In un´epoca come la nostra, in cui la questione della laicità va di pari passo con l´aumento non solo degli integralismi religiosi, ma anche dell´intolleranza e del razzismo, forse bisognerebbe interrogarsi di nuovo sul significato dell´espressione “identità nazionale” e cercare di capire come il rispetto delle differenze non implichi necessariamente una “tolleranza passiva”, come ha recentemente affermato il primo ministro britannico David Cameron, denunciando il fallimento del multiculturalismo all´anglosassone. Ogni paese ha certamente un proprio patrimonio culturale specifico, che va di pari passo con la storia della propria unità, con le contraddizioni e le difficoltà che si sono di volta in volta incontrate per imparare a vivere insieme. Cultura, usi e costumi fanno parte delle nostre radici e ci permettono di sapere da dove veniamo e dove vogliamo andare. Indipendentemente dal paese in cui ci troviamo, la nostra lingua, le nostre credenze religiose e nostri valori contribuiscono a farci sapere chi siamo. Al tempo stesso, però, l´identità non è mai monolitica. Ogni persona evolve e si trasforma grazie anche a tutti coloro che incontra nel corso della propria vita. E un discorso analogo vale anche per l´identità di un popolo. La conoscenza di altre culture ci arricchisce e ci permette di rimettere in discussione le nostre certezza. Certo l´Altro, in quanto “altro”, disturba e sconcerta. A causa della sua “differenza”, ci obbliga ad interrogarci sul ruolo che l´alterità occupa nella nostra vita, e sullo spazio che siamo disposti a darle. L´altro è il contrario dell´ordinario e dell´abituale. È per questo che molto spesso lo si rifiuta, utilizzando la nozione di identità per far credere alla gente che esista una barriera rigida capace di distinguere l´io dal non-io, il fratello dallo straniero: una barriera che si erige ogni qualvolta una cultura, una religione o una società non riesce né a pensare l´altro, né a pensarsi con l´altro. Ma erigere barriere o promulgare leggi che nel nome di una certa laicità interferiscono con le scelte religiose dei singoli individui non serve a pacificare una società.

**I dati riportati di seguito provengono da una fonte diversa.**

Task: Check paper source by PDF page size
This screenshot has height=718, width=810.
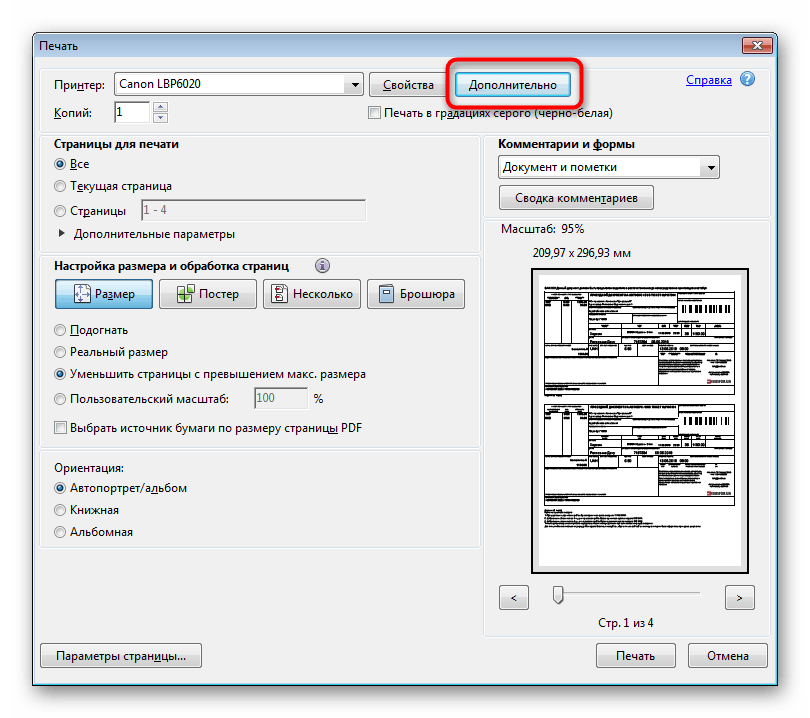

Questo tipo di strategie non fa altro che spingere alla radicalità. Al contrario della tolleranza, che è la vera colonna vertebrale della laicità. Anche se la tolleranza non è mai, come ci insegna Voltaire, mera passività. Accettare la diversità religiosa e culturale non significa chiudere gli occhi di fronte a pratiche estremiste che ledano i diritti umani fondamentali su cui si basa la nostra società. Ma il caso del velo integrale per la strada non è certo una di queste pratiche. Il vero compito di uno Stato laico non dovrebbe d´altronde essere quello di organizzare la coesistenza delle diverse libertà?